Not surprising to me then that so many legendary glitterati seek to escape their audience, as if fame suddenly turned hollow. Actors go behind cameras, singers cringe at touring, aging marquee names become reclusive. With few exceptions, public figures experience fame behind a mask and a masque. Their curried image is the mask, and the other type of masque is the surreal opera in which they move surrounded by a retinue of grasping hypers and promoters (try finding a true friend in that feeding frenzy). Discover the truth of fame within your allotted 15 minutes, and you can count yourself lucky. Stretch it to, say, an hour, and you risk selling your soul. Parse it into separate venues of 15 minutes each, and you might pull it off if you can learn when to leave the building. 

Win, lose or draw, the trifecta of fame, love and fortune are a good way to peer into one’s soul. Your turn on the subject of love. Did you find it? Lose it? Still looking? Alas, I hid my heart in darkness while passion waited like the substance of a shadow; and the gods of irony saw that and put my name on their dice. There is a game we used to play in South America called Bidou. You play it with leather cups and die, rattling the cubes around and slamming the leather cup down as if to trap lady luck. That’s what my heart felt like when the substance of my shadow was suddenly shaken around like those bones in a leather cup late in the game. Love found me the only way it could have happened. If you haven’t checked off the box for “love” in your autobiography, keep your diary open and a brace of multi-colored pens handy for Technicolor entries.  

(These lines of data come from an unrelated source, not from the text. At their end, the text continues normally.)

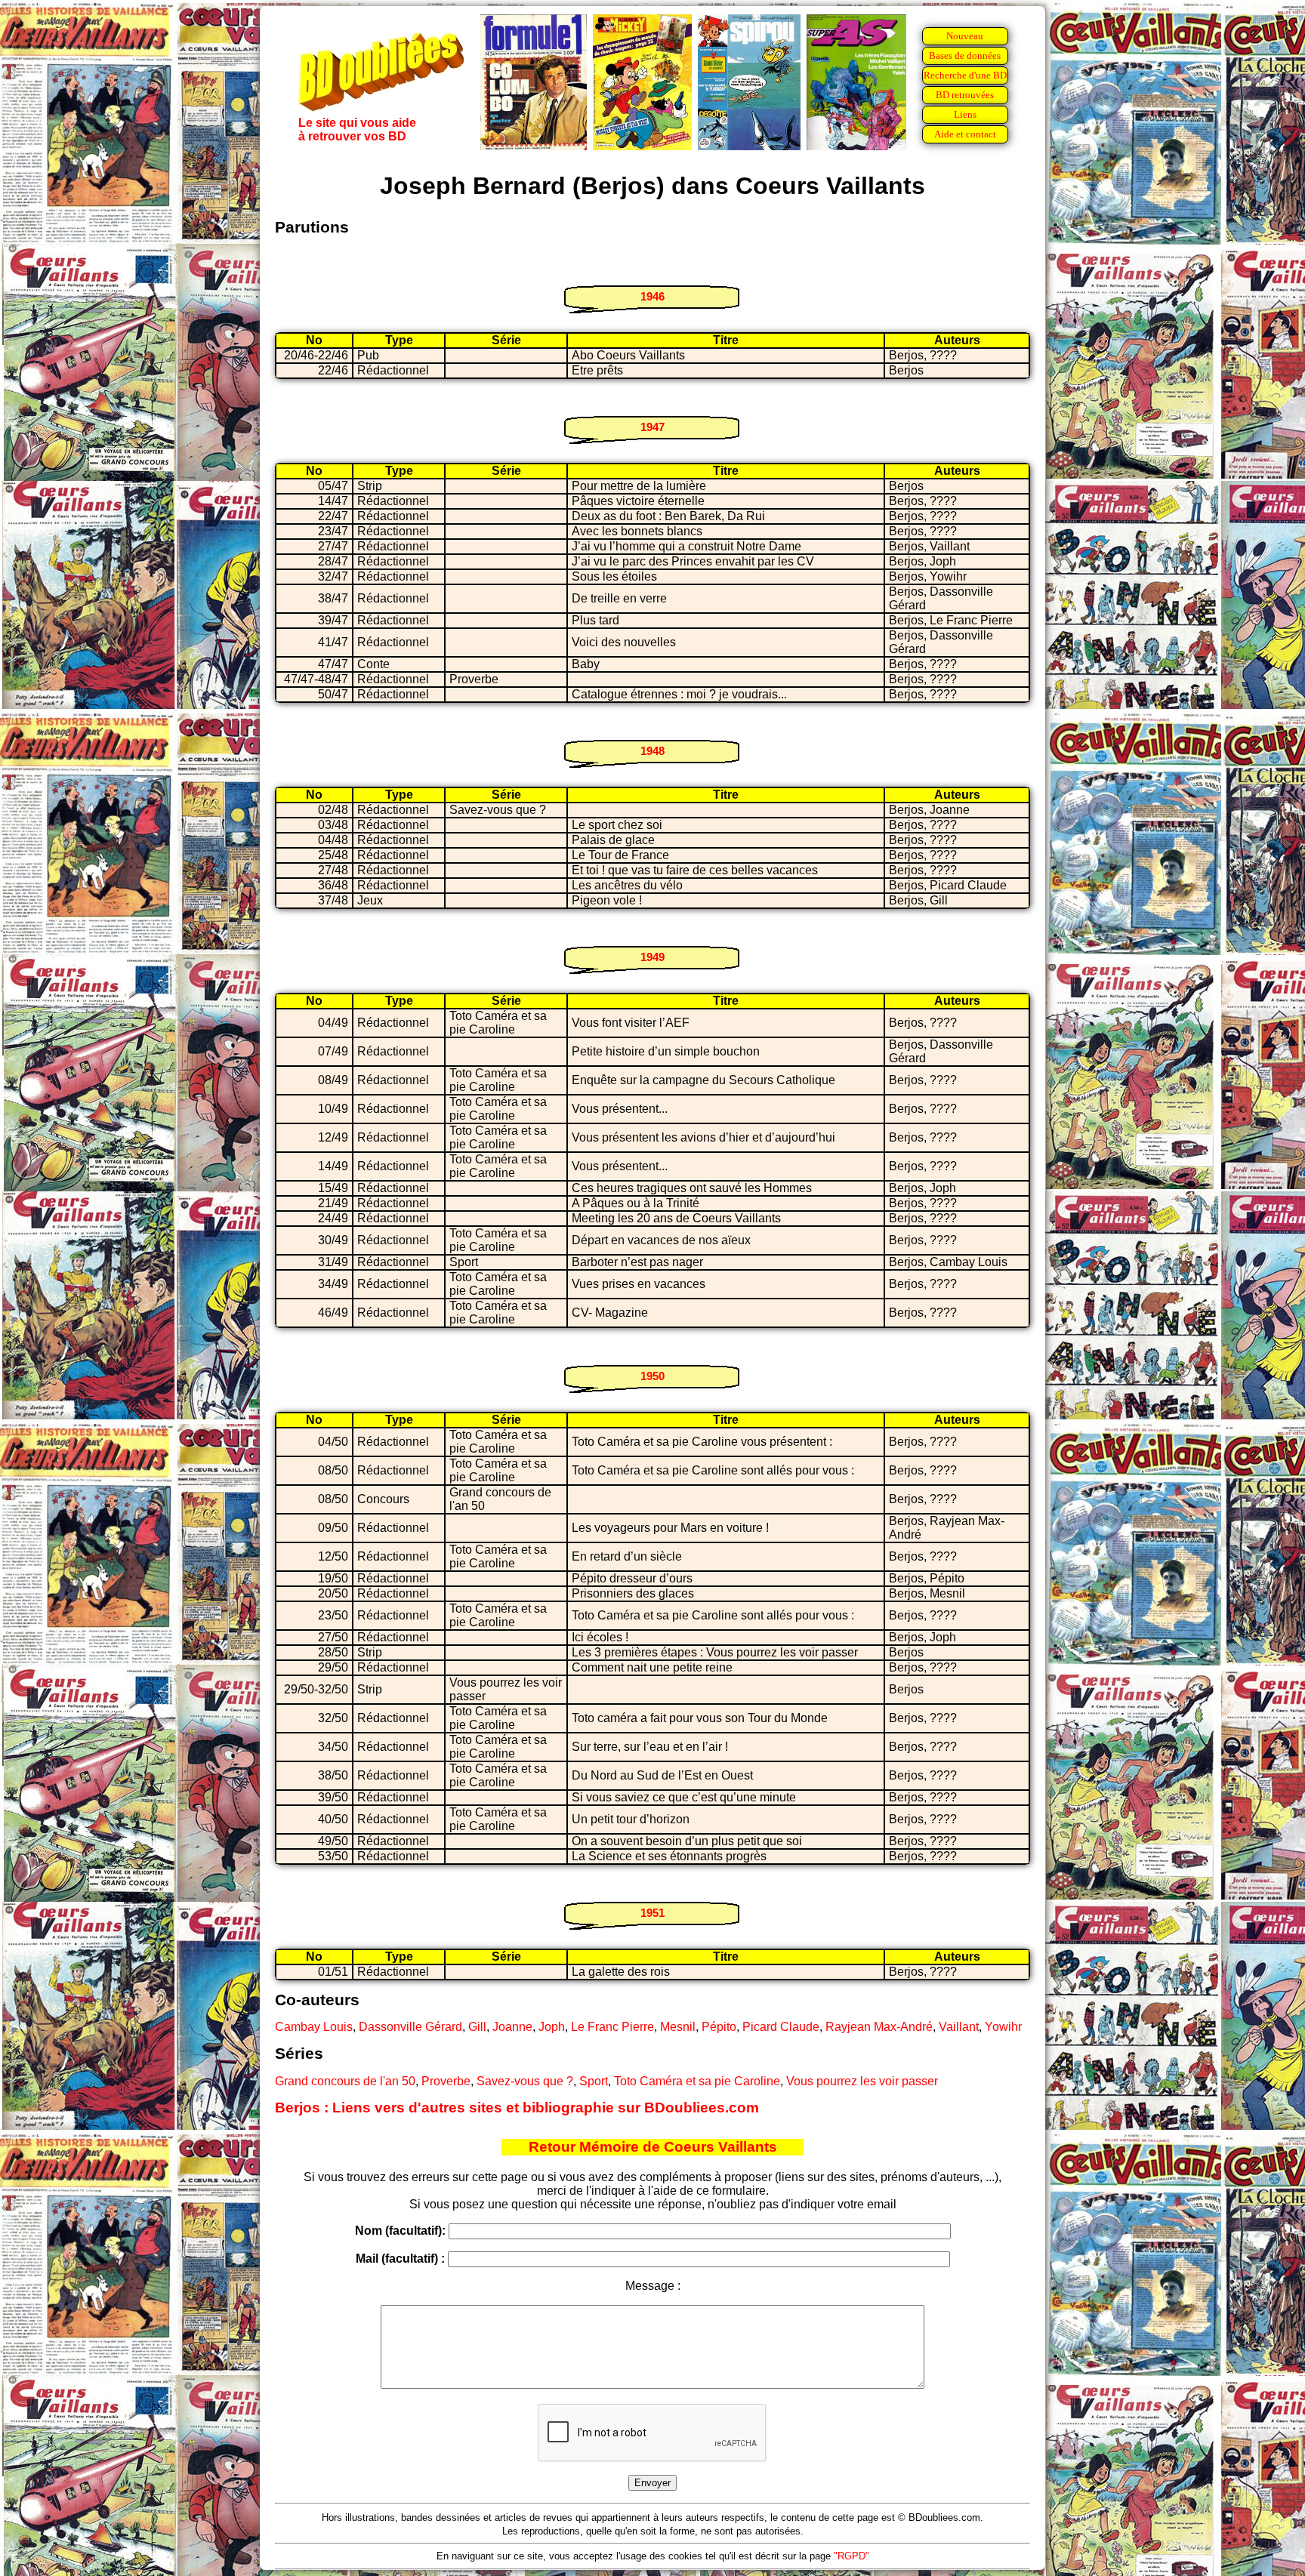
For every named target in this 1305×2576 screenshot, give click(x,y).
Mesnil (678, 2026)
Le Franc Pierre (612, 2026)
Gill (477, 2026)
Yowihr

That leaves fortune – symbol of security and access (a species of freedom). And, though I am not rich, I have to believe it’s the easiest of the trio to come by. Building sufficient wealth is as simple as giving gainful employment time and discipline. It’s amazing that so many are willing to utilize the former but not the latter. You read about the eccentric old coot dishwasher who dies and is discovered to have amassed a fortune. Not a mystery, really. In American society, the only question you need answer early in life is: do you want to pay interest till the day you die or earn interest? Simple choice, but instant gratification wins more than it loses. People jump aboard the cattle car of the credit train and get up to a speed where escape is impossible. Live within your means, let your meager moolah gather interest, and sooner than later you become the engineer hooting the horn of the roaring locomotive. Time and discipline. Simple math.